The Nicolaus-Cusanus-Gymnasium (NCG) is a public high school in the German city Bergisch Gladbach. The school is named after the German church law academic, philosopher, bishop and cardinal Nicholas of Cusa.

In 1888 the private ‘Knabenschule’ (boys' high school) was established which later became the Nicolaus-Cusanus-Gymnasium. In 1958 the school moved to its new location on Reuterstraße near the city centre.

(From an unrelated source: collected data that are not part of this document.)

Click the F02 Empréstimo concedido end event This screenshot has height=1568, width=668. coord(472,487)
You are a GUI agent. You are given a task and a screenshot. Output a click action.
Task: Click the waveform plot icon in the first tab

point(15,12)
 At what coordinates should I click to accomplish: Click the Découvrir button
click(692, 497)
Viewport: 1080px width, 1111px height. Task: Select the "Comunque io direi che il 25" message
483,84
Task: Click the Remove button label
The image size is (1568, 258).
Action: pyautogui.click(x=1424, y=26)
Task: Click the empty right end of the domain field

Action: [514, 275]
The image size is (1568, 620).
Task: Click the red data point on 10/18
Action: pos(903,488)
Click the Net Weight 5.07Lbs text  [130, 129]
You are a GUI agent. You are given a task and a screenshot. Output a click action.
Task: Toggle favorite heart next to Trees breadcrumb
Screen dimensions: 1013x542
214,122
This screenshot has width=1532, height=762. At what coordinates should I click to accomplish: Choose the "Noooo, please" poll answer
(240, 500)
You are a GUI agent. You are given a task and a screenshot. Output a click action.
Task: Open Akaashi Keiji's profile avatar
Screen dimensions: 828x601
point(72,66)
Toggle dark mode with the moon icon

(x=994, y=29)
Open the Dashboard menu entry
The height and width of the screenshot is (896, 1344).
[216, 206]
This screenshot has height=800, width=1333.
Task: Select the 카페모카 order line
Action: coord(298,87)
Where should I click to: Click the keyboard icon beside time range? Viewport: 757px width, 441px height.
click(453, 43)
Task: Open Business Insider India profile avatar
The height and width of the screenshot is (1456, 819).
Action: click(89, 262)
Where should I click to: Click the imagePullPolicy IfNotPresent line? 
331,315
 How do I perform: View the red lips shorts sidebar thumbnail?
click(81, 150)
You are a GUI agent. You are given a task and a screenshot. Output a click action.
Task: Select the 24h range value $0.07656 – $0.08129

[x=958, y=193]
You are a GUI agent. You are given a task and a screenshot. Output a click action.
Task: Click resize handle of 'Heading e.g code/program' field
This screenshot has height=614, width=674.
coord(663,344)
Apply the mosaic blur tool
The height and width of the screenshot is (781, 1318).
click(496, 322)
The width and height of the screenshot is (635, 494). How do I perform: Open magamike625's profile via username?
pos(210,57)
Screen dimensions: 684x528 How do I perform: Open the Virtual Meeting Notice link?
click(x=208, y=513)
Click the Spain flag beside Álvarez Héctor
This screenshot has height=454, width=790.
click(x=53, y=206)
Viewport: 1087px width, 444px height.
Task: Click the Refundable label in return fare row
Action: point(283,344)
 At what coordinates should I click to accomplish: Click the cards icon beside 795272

The NCG belongs to the largest schools in Bergisch Gladbach counting the number of teachers and pupils.

== School Partnerships ==

| Country | School Name | since | Comments |
|---|---|---|---|
| Australia | Billanook College in Mooroolbark (Melbourne) | 2002 | First visit from Australia: 2002. Last visit from Australia 21 September to 27 September 2010. First stay in Australia: 3 April 2006 to 21 April 2006. Last stay in Australia: 9 March 2008 to 27 March 2008 |
| France | Collège Sainte Famille in Béthune | 2001 | First visit from France: April 2001. Last visit from France: 5 October 2011 to 10 October 2011. First stay in France: 31 March 2001 to 3 April 2001. Last stay in France: 16 March 2011 to 21 March 2011. |
| France | Collège Sainte Ide in Lens | 2002 | First visit from France: 2002. Last visit from France: 5 October 2011 to 10 October 2011. First stay in France: 2002. Last stay in France: 16 March 2011 to 21 March 2011. |
| United Kingdom | James Allen's Girls School in London |  | Last visit from United Kingdom: 7 April 2011 to 13 April 2011. Last stay in United Kingdom: 18 June 2011 to 24 June 2011. |
| United Kingdom | Therfield School in Leatherhead |  |  |
| USA | Ben Davis High School in Indianapolis | 2004 | First stay in the United States: 14 October 2004 to 11 November 2004. First visit from the United States: 9 June 2005 to 2 July 2005 |

== School Sponsorship ==

| Country | School Name | since | Comments |
|---|---|---|---|
| Maldives | Haa Alif Atoll Vashafaru School | 2004 | Adoption of the sponsorship after the 2004 tsunami disaster |

== Miscellaneous ==
Pupils publish the school newspaper "Impuls".